#### [PROBLEM DETAILS]
Copy the entries below word for word, from the start of the entries through the line that contains "pos(645,424)", with both ends included. Leave the pictures out of your copy.
•••••
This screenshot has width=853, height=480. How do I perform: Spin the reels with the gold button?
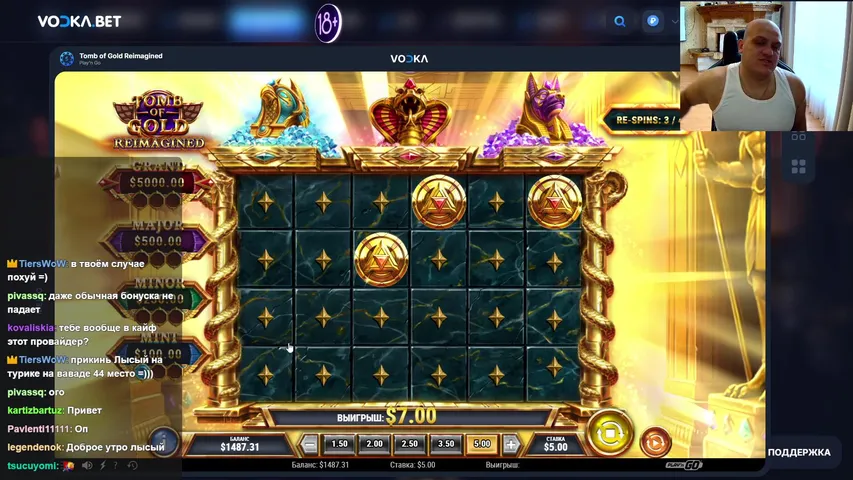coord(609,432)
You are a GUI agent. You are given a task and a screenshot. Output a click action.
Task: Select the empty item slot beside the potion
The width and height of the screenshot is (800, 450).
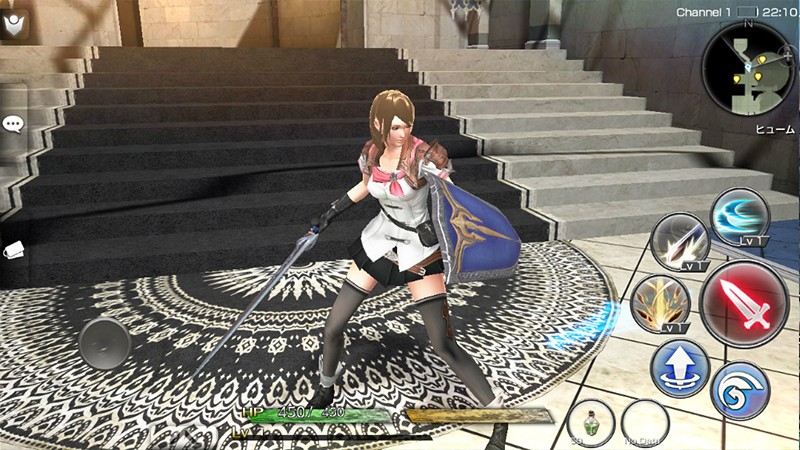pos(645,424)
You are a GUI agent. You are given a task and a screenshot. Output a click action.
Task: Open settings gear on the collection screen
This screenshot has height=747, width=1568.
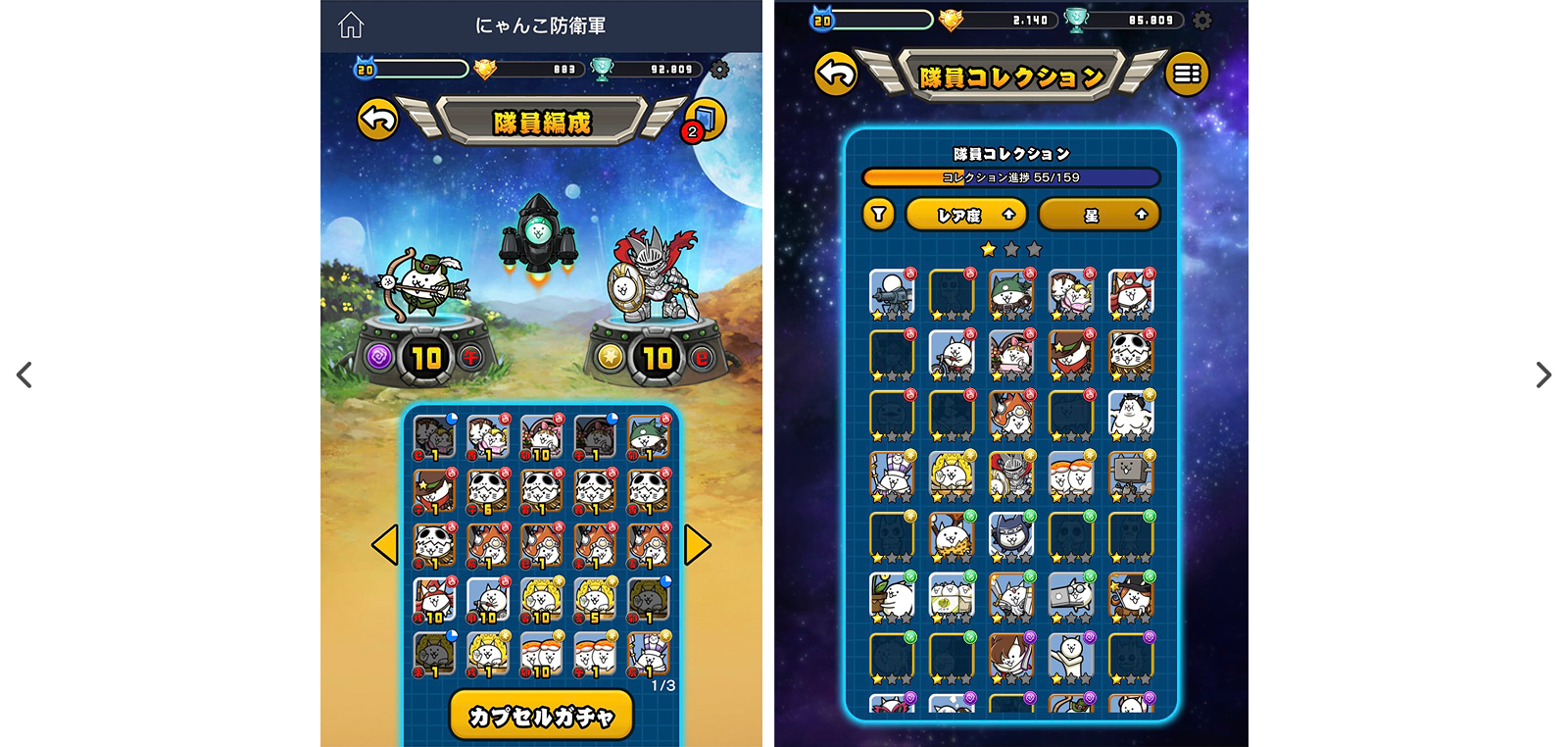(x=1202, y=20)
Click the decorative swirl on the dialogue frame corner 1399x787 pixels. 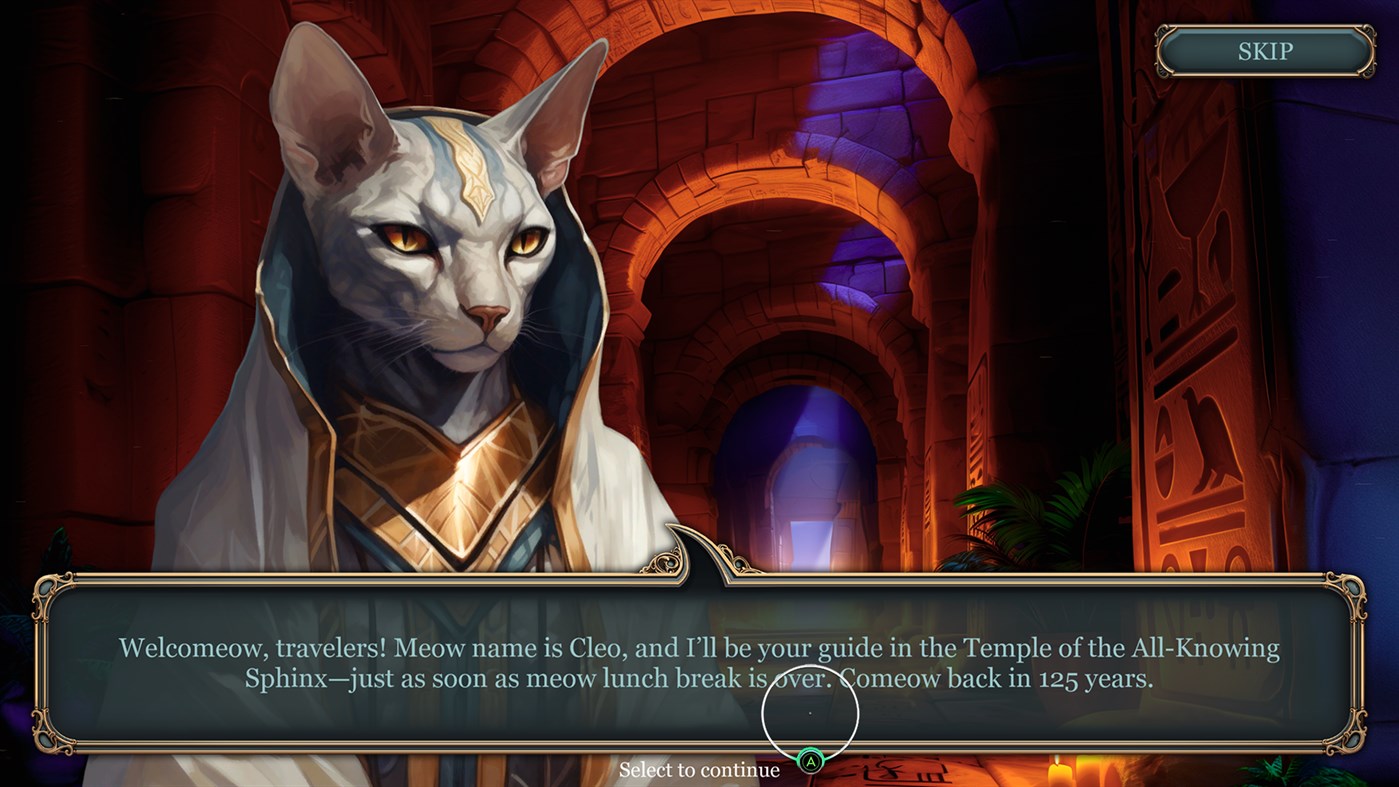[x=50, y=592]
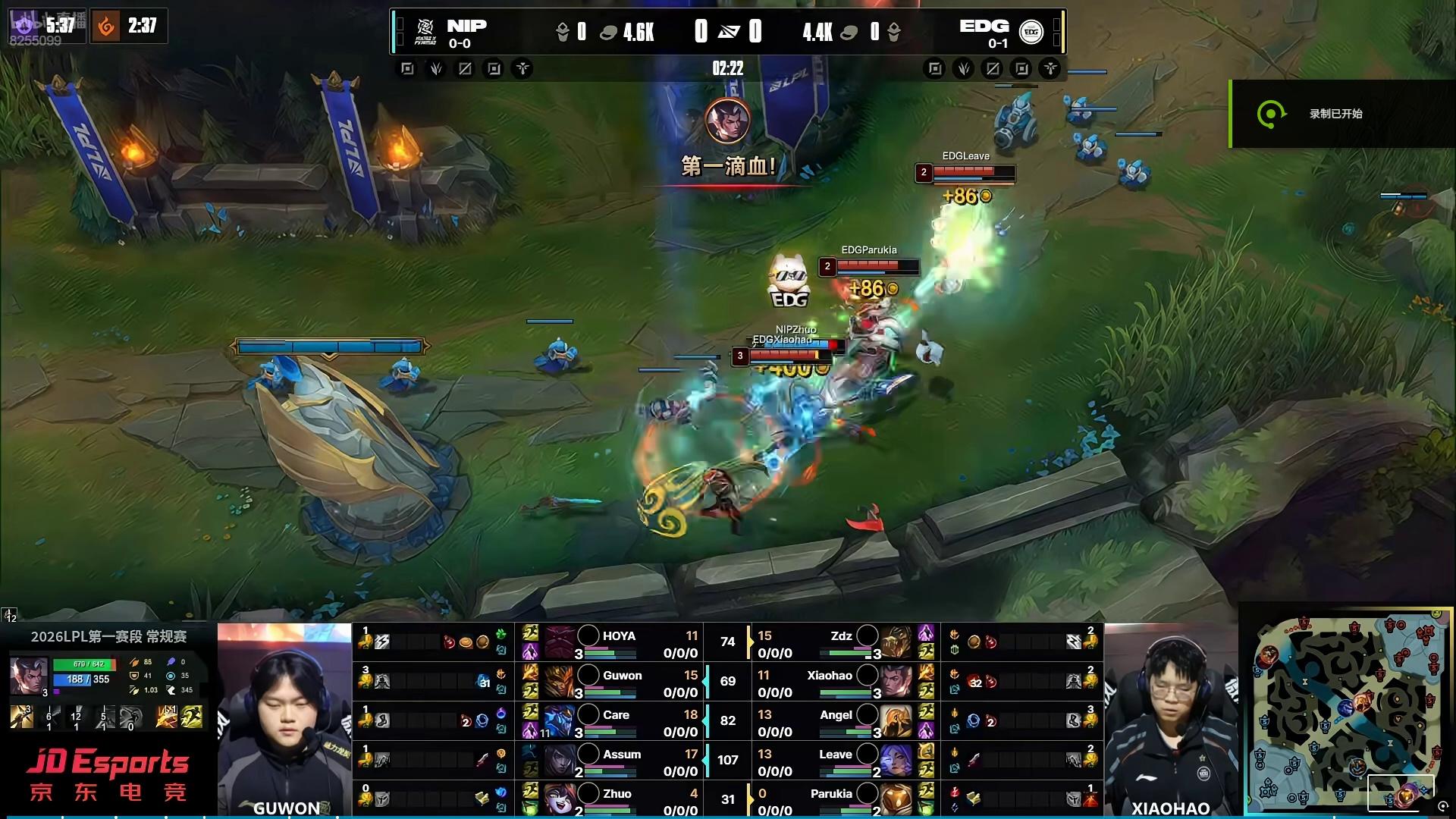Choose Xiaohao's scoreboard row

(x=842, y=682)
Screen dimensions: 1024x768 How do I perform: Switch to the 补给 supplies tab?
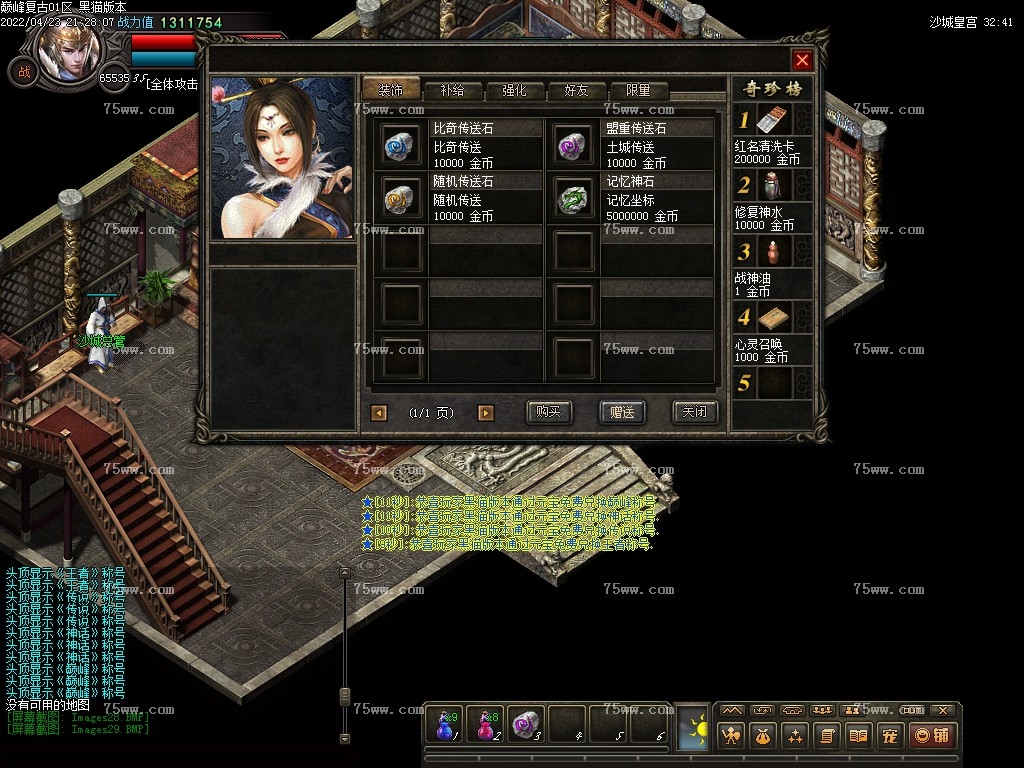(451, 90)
•••••
#### [OUTPUT FOR THIS TASK]
This screenshot has width=853, height=480. How do I perform: Spin the reels with the gold button?
coord(609,432)
You are a GUI agent. You are given a task and a screenshot. Output a click action.
Task: Select the empty item slot beside the potion
The width and height of the screenshot is (800, 450).
pos(645,424)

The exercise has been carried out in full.